AMD Achieves 75x Faster Performance for MI355X on DeepSeek V4 Pro with ROCm

Sports News » AMD Achieves 75x Faster Performance for MI355X on DeepSeek V4 Pro with ROCm
Preview AMD Achieves 75x Faster Performance for MI355X on DeepSeek V4 Pro with ROCm

Generative AI is widely regarded as the decade’s defining revolution, drawing comparisons to the advent of the Internet. Companies are making substantial investments in artificial intelligence, with record-breaking figures anticipated in 2026. While many are yet to see tangible profits from their AI endeavors, others are capitalizing on the trend for significant growth. NVIDIA stands as a prime example, having substantially increased its revenue thanks to its GPUs, with AMD and Intel also experiencing growth driven by AI. Recently, AMD AI engineers announced a remarkable achievement: they successfully boosted the performance of the MI355X accelerator by 75 times on DeepSeek V4 using ROCm in just 14 days.

DeepSeek has been at the forefront of the open-source generative text AI movement since its inception in 2025 with the R1 model, demonstrating its ability to rival American AI advancements. This highlights that U.S. restrictions on chip and machinery access did not ultimately halt China’s progress. While there may have been a temporary pause, China’s current momentum is unstoppable. Indeed, the latest iteration, DeepSeek V4, has emerged as the world’s most advanced Open Source AI model.

AMD Engineers Achieve 75x Speedup for MI355X on DeepSeek V4 Pro with ROCm in Just 14 Days

Upon DeepSeek’s unveiling, NVIDIA quickly expressed significant interest, offering day-one support for its Blackwell Ultra GPUs on DeepSeek V4. With these powerful graphics cards, NVIDIA achieved an impressive 3,500 tokens per second per GPU. AMD, determined not to be outdone, faced initial performance challenges.
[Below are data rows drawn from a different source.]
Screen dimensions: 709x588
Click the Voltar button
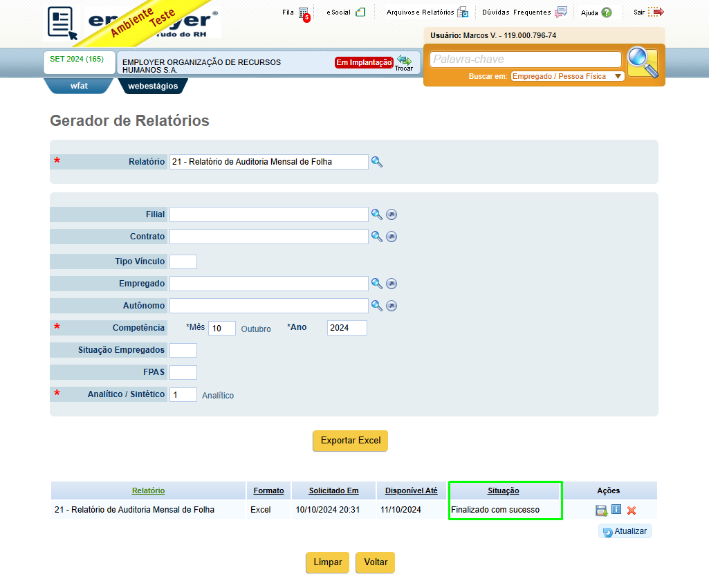pos(376,562)
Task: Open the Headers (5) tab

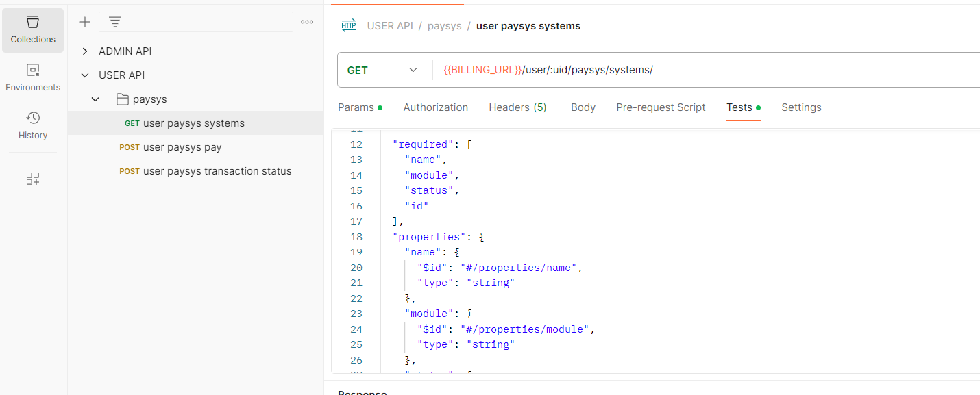Action: pos(517,107)
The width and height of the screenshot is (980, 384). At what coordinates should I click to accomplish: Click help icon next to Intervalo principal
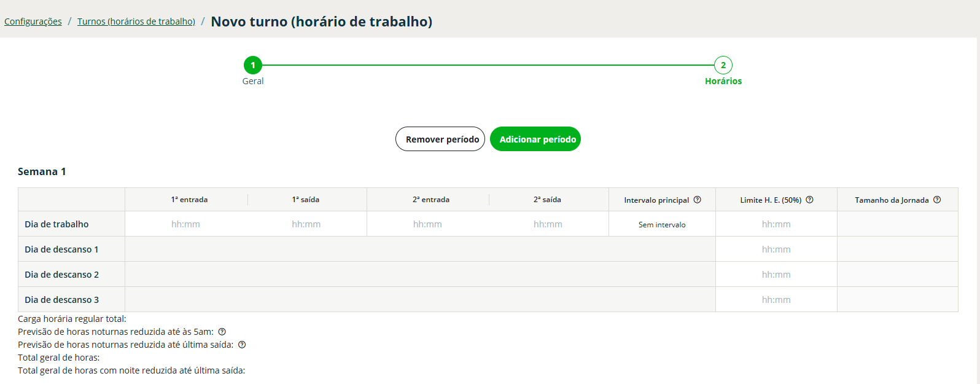(x=697, y=200)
However, a dedicated team of AMD engineers has accomplished what seemed improbable: a 75-fold performance improvement in just two weeks.

The accompanying graph illustrates this progression. On April 25, 2026, the graphics accelerator performed poorly with DeepSeek 4 Pro, managing only about 80 tokens per second per GPU. By May 2, 2026, they achieved a significant uplift, reaching over 500 tokens per second per GPU, and by May 4, they surpassed 600 tokens per second. A mere four days later, on May 8, performance surged to approximately 1,500 tokens per second per GPU, showcasing the substantial growth of the MI355X on DeepSeek V4 Pro with ROCm.

NVIDIA Blackwell Ultra Remains Over Twice as Fast as AMD Even with Improvements

According to SemiAnalysis, the performance gains are attributed to the combination of mHC operations and the fusion of RoPE Hadamard transformations, which reduce CPU overhead and enhance HBM memory utilization. Despite this incredible performance boost achieved in a record timeframe, AMD’s solution still trails behind NVIDIA. Specifically, Blackwell Ultra GPUs are delivering more than double the tokens per second. To match NVIDIA’s GB200 node, AMD would need to quintuple its current performance.

Nevertheless, considering the advancements made in just two weeks, it is plausible that future optimizations and breakthroughs will further enhance the MI355X’s capabilities, potentially enabling it to compete at the GB200’s level for certain tasks.